Tories threaten to stop Theresa May triggering election as poll puts Jeremy Corbyn in reach of Number 10
2 min read
Theresa May has been warned by her own MPs against plunging the country into a fresh general election as a new poll put Jeremy Corbyn's Labour Party five points clear of the Tories.
The latest Deltapoll study for the Mail on Sunday shows that a seven-point Conservative lead has evaporated over the past month amid ongoing political turmoil over Brexit.
Labour currently stands at 41 percent, five points ahead of the Tories on 36.
The result would hand Labour 307 seats at an election - just 19 short of a majority - while the Conservatives would plummet to 264 MPs.
The poll came as Conservative MPs threatened to try and block an election - and amid reports of deep division in Number 10 about whether or not to head to the polls in the wake of a third defeat for Mrs May's Brexit deal.
In comments seen as an election hint, the Prime Minister responded to Friday's defeat by saying she was "reaching the limits of this process in this House".
But Foreign Office minister Sir Alan Duncan told The Observer: "If we have a general election before Brexit is resolved, it will only make things worse."
Other Tory MPs signalled that they would actively vote to stop the Prime Minister triggering an election, something that requires the support of two-thirds of the House of Commons under the Fixed-Terms Parliament Act.

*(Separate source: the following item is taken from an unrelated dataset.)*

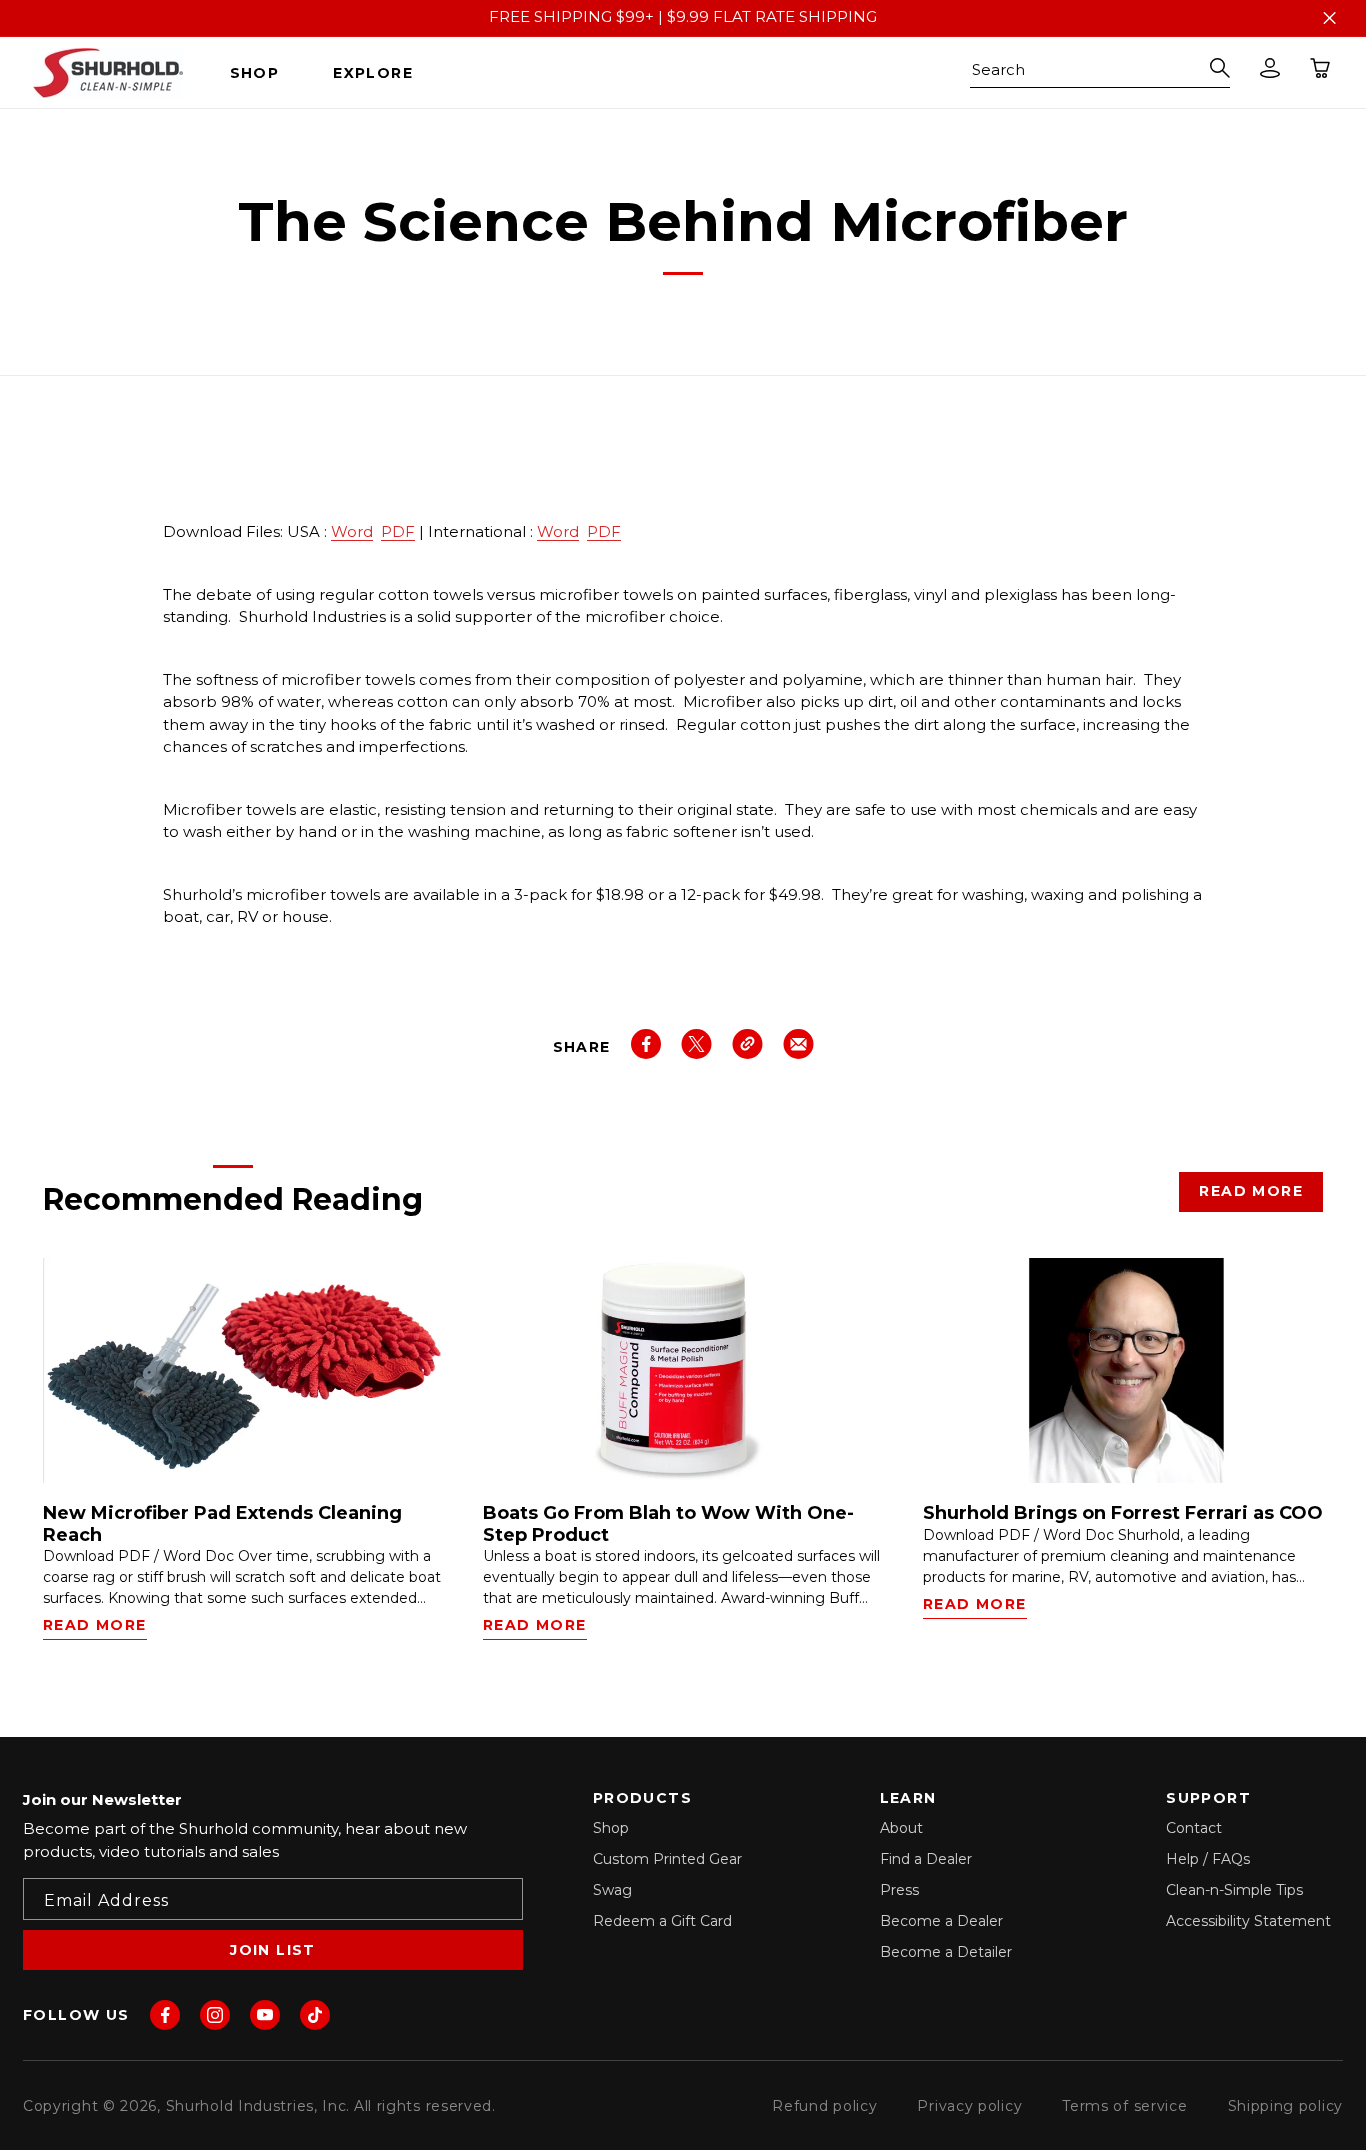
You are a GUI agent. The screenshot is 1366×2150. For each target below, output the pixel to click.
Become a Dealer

Pro-EU backbencher Antoinette Sandbach said: "The answer is not a general election, and I would vote against that. We need to find a way forward in Parliament."
Prominent Brexiteer Mark Francois, deputy chairman of the European Research Group, meanwhile told the paper there was "not a chance" MPs would support Mrs May taking the party into an election.
"Of course they wouldn’t – not after last time. And remember, she needs a super majority to do it," he said.
One Brexiteer cabinet minister told The Sunday Times that a general election would be "an act of ultimate self-harm" as the paper reported that key Downing Street aides were at odds over whether to accept a softer form of Brexit or call a snap poll.
Theresa May's communications chief Robbie Gibb and her political secretary Stephen Parkinson are said to be pushing for an election to break the Brexit deadlock.
But the Prime Minister's chief of staff, Gavin Barwell, and deputy, David Lidington, are said to prefer a cross-party deal to accept a customs union - a move that would enrage Brexiteers in the Cabinet.